» **WHAT IS ASKED**
Report every line in the items below that contains the string "will", copying each line in full. Letter case counts, so a match must have the same capitalization.

» **RECORD EXCERPTS**

::::

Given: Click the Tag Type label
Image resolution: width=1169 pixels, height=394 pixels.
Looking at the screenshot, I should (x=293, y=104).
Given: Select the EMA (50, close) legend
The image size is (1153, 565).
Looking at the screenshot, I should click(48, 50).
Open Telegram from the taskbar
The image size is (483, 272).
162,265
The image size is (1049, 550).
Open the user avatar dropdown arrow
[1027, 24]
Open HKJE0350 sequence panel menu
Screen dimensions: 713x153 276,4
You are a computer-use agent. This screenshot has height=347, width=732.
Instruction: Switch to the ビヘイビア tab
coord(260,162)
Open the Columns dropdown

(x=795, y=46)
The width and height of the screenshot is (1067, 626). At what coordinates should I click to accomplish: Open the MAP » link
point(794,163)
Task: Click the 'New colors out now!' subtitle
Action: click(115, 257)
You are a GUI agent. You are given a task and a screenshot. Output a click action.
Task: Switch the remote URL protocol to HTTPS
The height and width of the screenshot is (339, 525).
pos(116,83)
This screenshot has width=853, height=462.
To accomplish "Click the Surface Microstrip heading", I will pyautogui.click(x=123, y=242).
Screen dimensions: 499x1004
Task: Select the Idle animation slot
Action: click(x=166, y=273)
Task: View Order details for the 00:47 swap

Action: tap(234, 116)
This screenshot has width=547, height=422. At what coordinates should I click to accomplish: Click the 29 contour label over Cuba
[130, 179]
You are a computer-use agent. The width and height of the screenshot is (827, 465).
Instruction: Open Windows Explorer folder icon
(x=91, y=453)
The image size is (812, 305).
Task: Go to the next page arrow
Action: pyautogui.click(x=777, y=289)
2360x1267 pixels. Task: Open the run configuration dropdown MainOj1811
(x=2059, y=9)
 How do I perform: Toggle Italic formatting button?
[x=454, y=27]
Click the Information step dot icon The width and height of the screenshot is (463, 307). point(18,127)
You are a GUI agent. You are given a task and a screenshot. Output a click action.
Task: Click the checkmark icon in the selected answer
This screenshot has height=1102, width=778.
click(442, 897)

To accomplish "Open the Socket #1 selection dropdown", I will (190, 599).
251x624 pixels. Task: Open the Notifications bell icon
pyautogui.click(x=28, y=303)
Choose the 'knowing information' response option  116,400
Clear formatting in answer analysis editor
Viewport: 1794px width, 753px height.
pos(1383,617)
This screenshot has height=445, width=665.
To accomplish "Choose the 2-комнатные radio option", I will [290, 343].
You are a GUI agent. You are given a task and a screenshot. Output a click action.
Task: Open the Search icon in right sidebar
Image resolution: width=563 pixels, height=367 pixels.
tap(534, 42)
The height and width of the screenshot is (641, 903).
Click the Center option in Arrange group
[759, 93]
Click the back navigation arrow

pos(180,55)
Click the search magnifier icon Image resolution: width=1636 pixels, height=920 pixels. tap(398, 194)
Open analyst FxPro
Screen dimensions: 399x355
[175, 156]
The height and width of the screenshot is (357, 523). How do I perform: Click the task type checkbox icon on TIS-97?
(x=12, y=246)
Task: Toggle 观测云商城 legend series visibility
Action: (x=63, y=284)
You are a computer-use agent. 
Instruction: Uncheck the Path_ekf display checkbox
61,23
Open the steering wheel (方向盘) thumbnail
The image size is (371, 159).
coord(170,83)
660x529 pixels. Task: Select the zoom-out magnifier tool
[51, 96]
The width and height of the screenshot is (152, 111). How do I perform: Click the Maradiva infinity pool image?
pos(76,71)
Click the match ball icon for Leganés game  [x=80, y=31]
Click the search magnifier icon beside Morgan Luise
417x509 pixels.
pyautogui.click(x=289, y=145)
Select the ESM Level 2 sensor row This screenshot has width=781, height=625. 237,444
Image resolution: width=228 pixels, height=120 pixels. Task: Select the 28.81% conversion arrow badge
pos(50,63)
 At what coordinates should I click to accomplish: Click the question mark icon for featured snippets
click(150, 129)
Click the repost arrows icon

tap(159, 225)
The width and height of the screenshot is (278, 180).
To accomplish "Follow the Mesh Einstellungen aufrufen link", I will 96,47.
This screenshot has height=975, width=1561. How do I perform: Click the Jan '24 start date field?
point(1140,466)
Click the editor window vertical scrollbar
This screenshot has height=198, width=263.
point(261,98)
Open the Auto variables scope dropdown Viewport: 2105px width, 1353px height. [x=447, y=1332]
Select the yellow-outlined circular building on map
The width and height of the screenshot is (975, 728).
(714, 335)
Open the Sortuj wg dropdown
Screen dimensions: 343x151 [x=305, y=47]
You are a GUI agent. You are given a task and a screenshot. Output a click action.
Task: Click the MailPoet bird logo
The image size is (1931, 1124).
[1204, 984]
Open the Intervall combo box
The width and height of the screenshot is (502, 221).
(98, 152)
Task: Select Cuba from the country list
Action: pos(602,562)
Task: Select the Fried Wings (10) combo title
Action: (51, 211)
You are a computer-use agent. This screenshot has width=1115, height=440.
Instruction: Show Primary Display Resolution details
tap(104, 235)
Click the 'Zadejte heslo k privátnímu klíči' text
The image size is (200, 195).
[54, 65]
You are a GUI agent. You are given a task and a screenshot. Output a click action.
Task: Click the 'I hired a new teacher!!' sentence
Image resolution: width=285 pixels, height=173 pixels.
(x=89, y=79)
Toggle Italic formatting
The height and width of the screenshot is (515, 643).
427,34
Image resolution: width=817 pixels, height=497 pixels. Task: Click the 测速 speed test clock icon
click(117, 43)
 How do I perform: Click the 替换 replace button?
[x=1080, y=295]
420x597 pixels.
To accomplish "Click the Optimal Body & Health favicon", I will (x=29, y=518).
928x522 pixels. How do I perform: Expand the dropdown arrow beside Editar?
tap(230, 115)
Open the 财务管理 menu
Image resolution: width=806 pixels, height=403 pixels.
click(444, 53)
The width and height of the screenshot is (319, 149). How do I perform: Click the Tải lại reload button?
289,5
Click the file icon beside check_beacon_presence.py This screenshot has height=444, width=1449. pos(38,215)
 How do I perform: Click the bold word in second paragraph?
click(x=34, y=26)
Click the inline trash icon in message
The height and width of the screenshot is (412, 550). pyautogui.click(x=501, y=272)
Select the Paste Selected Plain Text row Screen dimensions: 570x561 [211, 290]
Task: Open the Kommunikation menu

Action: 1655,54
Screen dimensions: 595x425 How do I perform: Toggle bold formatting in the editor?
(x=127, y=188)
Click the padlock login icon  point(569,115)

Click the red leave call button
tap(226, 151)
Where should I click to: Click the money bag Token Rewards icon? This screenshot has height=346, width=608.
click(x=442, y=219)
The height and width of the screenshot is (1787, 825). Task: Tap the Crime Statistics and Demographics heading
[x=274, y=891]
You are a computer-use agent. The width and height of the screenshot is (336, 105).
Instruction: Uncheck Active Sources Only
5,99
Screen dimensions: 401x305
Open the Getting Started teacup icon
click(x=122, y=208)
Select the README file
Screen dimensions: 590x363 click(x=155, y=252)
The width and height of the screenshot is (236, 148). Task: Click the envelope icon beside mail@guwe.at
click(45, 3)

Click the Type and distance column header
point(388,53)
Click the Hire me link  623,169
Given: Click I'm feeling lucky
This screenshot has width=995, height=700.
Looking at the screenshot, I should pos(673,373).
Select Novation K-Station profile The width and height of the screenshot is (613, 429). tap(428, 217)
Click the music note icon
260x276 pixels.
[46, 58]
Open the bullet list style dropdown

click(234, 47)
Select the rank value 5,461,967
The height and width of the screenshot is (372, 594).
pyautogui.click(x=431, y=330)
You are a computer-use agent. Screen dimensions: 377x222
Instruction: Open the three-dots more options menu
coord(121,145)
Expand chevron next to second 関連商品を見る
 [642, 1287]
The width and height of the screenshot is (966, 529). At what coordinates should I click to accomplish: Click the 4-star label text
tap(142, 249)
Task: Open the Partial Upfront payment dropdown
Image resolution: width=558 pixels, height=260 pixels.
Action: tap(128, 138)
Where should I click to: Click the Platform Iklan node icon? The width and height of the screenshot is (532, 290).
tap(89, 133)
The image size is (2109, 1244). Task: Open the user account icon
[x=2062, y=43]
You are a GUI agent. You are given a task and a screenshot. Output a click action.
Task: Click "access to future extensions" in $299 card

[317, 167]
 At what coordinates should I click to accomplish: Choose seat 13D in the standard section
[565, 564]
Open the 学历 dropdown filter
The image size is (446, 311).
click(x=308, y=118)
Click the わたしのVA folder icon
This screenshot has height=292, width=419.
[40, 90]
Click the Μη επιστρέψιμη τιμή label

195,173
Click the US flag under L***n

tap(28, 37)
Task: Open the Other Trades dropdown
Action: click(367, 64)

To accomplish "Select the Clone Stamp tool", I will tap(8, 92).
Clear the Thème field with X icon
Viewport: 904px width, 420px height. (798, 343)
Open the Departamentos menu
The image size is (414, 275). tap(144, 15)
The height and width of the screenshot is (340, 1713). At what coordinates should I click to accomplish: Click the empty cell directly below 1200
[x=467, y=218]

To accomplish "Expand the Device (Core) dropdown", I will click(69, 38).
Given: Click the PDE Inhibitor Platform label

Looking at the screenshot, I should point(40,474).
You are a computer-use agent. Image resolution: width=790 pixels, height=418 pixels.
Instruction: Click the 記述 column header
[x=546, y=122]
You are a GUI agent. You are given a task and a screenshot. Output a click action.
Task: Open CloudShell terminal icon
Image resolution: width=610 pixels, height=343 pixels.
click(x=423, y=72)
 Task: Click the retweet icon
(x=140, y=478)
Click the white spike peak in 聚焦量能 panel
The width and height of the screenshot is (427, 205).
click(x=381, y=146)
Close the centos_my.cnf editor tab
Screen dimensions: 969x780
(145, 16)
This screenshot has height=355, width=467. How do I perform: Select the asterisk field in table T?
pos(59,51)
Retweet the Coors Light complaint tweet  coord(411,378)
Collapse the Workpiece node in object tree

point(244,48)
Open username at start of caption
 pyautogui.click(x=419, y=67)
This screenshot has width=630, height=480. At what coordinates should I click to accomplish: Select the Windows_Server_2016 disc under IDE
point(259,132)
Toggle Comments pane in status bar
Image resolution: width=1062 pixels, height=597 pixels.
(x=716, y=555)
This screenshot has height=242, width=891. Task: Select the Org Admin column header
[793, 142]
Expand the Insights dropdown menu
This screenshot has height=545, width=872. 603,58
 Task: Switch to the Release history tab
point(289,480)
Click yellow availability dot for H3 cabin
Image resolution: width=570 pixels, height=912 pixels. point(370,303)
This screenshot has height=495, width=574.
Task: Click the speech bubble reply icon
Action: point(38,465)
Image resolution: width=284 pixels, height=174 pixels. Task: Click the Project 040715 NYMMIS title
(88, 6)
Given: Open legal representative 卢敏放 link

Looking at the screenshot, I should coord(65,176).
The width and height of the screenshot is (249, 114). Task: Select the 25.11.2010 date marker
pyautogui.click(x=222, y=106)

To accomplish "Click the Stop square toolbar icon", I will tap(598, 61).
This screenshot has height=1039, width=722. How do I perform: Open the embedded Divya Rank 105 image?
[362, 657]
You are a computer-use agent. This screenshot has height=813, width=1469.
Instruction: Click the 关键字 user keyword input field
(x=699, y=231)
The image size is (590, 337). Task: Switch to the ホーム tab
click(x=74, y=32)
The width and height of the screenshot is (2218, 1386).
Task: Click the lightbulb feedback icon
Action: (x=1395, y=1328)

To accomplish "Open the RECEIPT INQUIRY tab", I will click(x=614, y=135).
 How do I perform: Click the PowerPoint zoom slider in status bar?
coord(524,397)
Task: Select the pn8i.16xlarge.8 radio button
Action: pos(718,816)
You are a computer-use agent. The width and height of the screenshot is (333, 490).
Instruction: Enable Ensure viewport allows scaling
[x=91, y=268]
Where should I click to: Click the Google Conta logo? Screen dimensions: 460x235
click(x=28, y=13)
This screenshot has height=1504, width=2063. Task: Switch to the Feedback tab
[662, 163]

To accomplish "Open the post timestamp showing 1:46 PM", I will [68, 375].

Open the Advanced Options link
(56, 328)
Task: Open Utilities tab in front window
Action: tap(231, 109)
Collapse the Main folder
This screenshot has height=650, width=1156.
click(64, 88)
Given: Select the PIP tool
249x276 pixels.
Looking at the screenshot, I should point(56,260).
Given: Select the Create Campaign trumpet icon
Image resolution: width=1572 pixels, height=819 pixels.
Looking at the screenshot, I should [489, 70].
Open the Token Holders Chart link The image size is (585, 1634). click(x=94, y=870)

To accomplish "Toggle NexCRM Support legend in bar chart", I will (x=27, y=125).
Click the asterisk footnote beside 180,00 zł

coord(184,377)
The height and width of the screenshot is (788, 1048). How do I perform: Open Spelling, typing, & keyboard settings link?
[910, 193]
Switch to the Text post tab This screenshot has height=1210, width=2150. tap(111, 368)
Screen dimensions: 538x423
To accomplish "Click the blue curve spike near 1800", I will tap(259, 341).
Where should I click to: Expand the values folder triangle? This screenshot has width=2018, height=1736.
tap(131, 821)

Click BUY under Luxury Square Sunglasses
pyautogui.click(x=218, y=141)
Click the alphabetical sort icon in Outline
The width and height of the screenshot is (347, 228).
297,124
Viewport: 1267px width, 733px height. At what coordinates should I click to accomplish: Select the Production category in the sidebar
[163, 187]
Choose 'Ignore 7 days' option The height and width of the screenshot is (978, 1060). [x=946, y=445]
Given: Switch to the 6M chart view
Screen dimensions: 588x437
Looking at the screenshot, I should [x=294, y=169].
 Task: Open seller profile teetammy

::::

» **WRITTEN ANSWER**
To accomplish "Click the Surface Microstrip heading", I will pyautogui.click(x=123, y=242).
To accomplish "Open the Socket #1 selection dropdown", I will (190, 599).
To accomplish "Choose the 2-комнатные radio option", I will [290, 343].
To accomplish "Follow the Mesh Einstellungen aufrufen link", I will 96,47.
To accomplish "Click the Optimal Body & Health favicon", I will (x=29, y=518).
To accomplish "Select the Clone Stamp tool", I will tap(8, 92).
To accomplish "Expand the Device (Core) dropdown", I will click(69, 38).
To accomplish "Click the Stop square toolbar icon", I will tap(598, 61).
To accomplish "Open the RECEIPT INQUIRY tab", I will click(x=614, y=135).
To accomplish "Open the post timestamp showing 1:46 PM", I will [68, 375].
To accomplish "Toggle NexCRM Support legend in bar chart", I will (x=27, y=125).
To accomplish "Click the blue curve spike near 1800", I will tap(259, 341).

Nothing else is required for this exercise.